WORK TO COMPLETE: Write out all the data below exactly.
DATA IN THIS EXERCISE Start Marker
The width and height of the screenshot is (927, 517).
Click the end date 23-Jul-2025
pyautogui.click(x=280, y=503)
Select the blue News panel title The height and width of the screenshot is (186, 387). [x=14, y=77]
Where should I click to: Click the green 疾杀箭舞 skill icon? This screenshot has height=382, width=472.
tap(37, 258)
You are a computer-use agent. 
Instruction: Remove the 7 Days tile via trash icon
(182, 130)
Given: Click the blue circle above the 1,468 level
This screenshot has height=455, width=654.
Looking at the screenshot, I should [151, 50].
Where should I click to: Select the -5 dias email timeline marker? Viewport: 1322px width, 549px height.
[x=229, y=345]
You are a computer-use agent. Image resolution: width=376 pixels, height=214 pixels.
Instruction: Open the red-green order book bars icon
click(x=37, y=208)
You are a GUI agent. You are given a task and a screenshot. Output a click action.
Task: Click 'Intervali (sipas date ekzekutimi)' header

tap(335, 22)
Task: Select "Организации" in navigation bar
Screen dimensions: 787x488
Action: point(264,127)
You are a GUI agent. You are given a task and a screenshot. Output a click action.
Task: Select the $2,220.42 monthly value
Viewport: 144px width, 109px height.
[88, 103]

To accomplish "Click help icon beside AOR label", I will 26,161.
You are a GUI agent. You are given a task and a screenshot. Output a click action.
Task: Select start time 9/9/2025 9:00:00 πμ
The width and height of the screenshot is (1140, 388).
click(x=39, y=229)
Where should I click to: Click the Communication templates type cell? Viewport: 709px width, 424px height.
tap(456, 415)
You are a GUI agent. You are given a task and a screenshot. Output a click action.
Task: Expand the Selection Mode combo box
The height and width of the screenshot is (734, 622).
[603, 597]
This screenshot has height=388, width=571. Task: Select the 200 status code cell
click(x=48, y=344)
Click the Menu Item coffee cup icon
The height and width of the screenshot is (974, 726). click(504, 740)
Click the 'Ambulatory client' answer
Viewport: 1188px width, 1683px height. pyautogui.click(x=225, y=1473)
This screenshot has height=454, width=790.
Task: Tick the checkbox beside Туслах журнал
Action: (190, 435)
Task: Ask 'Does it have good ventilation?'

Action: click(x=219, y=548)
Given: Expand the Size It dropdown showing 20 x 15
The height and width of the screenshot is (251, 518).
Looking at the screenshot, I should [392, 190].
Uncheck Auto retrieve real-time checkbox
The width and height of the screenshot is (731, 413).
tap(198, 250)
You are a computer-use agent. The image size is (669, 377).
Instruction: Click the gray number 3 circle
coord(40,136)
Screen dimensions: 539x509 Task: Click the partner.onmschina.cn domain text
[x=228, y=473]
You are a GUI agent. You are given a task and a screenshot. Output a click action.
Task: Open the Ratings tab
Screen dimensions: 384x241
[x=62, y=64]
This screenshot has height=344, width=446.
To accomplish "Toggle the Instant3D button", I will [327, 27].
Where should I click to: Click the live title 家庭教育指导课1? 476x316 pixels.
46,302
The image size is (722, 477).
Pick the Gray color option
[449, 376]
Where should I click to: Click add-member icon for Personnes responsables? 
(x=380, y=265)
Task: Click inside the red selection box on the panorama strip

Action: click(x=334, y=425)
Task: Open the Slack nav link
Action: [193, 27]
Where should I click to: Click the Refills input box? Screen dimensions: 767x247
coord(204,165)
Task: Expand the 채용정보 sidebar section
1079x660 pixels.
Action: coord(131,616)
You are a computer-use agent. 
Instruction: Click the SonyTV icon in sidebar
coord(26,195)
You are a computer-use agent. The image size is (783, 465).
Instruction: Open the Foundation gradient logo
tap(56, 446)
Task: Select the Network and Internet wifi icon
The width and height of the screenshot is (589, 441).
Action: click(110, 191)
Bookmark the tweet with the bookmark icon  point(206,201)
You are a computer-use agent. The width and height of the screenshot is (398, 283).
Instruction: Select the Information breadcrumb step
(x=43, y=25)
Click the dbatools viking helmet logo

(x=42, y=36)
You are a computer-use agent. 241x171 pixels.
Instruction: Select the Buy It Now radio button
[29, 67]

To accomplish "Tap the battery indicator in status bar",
DATA IN THIS EXERCISE End Marker
TASK RESPONSE:
The width and height of the screenshot is (927, 517).
Click the end date 23-Jul-2025
pyautogui.click(x=280, y=503)
Select the blue News panel title The height and width of the screenshot is (186, 387). [x=14, y=77]
Where should I click to: Click the green 疾杀箭舞 skill icon? This screenshot has height=382, width=472.
tap(37, 258)
You are a computer-use agent. 
Instruction: Remove the 7 Days tile via trash icon
(182, 130)
Given: Click the blue circle above the 1,468 level
This screenshot has height=455, width=654.
Looking at the screenshot, I should [151, 50].
Where should I click to: Select the -5 dias email timeline marker? Viewport: 1322px width, 549px height.
[x=229, y=345]
You are a computer-use agent. Image resolution: width=376 pixels, height=214 pixels.
Instruction: Open the red-green order book bars icon
click(x=37, y=208)
You are a GUI agent. You are given a task and a screenshot. Output a click action.
Task: Click 'Intervali (sipas date ekzekutimi)' header

tap(335, 22)
Task: Select "Организации" in navigation bar
Screen dimensions: 787x488
Action: point(264,127)
You are a GUI agent. You are given a task and a screenshot. Output a click action.
Task: Select the $2,220.42 monthly value
Viewport: 144px width, 109px height.
[88, 103]

To accomplish "Click help icon beside AOR label", I will 26,161.
You are a GUI agent. You are given a task and a screenshot. Output a click action.
Task: Select start time 9/9/2025 9:00:00 πμ
The width and height of the screenshot is (1140, 388).
click(x=39, y=229)
Where should I click to: Click the Communication templates type cell? Viewport: 709px width, 424px height.
tap(456, 415)
You are a GUI agent. You are given a task and a screenshot. Output a click action.
Task: Expand the Selection Mode combo box
The height and width of the screenshot is (734, 622).
[603, 597]
This screenshot has height=388, width=571. Task: Select the 200 status code cell
click(x=48, y=344)
Click the Menu Item coffee cup icon
The height and width of the screenshot is (974, 726). click(504, 740)
Click the 'Ambulatory client' answer
Viewport: 1188px width, 1683px height. pyautogui.click(x=225, y=1473)
This screenshot has height=454, width=790.
Task: Tick the checkbox beside Туслах журнал
Action: (190, 435)
Task: Ask 'Does it have good ventilation?'

Action: click(x=219, y=548)
Given: Expand the Size It dropdown showing 20 x 15
The height and width of the screenshot is (251, 518).
Looking at the screenshot, I should [392, 190].
Uncheck Auto retrieve real-time checkbox
The width and height of the screenshot is (731, 413).
tap(198, 250)
You are a computer-use agent. The image size is (669, 377).
Instruction: Click the gray number 3 circle
coord(40,136)
Screen dimensions: 539x509 Task: Click the partner.onmschina.cn domain text
[x=228, y=473]
You are a GUI agent. You are given a task and a screenshot. Output a click action.
Task: Open the Ratings tab
Screen dimensions: 384x241
[x=62, y=64]
This screenshot has height=344, width=446.
To accomplish "Toggle the Instant3D button", I will [327, 27].
Where should I click to: Click the live title 家庭教育指导课1? 476x316 pixels.
46,302
The image size is (722, 477).
Pick the Gray color option
[449, 376]
Where should I click to: Click add-member icon for Personnes responsables? 
(x=380, y=265)
Task: Click inside the red selection box on the panorama strip

Action: click(x=334, y=425)
Task: Open the Slack nav link
Action: [193, 27]
Where should I click to: Click the Refills input box? Screen dimensions: 767x247
coord(204,165)
Task: Expand the 채용정보 sidebar section
1079x660 pixels.
Action: coord(131,616)
You are a computer-use agent. 
Instruction: Click the SonyTV icon in sidebar
coord(26,195)
You are a computer-use agent. The image size is (783, 465).
Instruction: Open the Foundation gradient logo
tap(56, 446)
Task: Select the Network and Internet wifi icon
The width and height of the screenshot is (589, 441).
Action: click(110, 191)
Bookmark the tweet with the bookmark icon  point(206,201)
You are a computer-use agent. The width and height of the screenshot is (398, 283).
Instruction: Select the Information breadcrumb step
(x=43, y=25)
Click the dbatools viking helmet logo

(x=42, y=36)
You are a computer-use agent. 241x171 pixels.
Instruction: Select the Buy It Now radio button
[29, 67]

To accomplish "Tap the battery indicator in status bar",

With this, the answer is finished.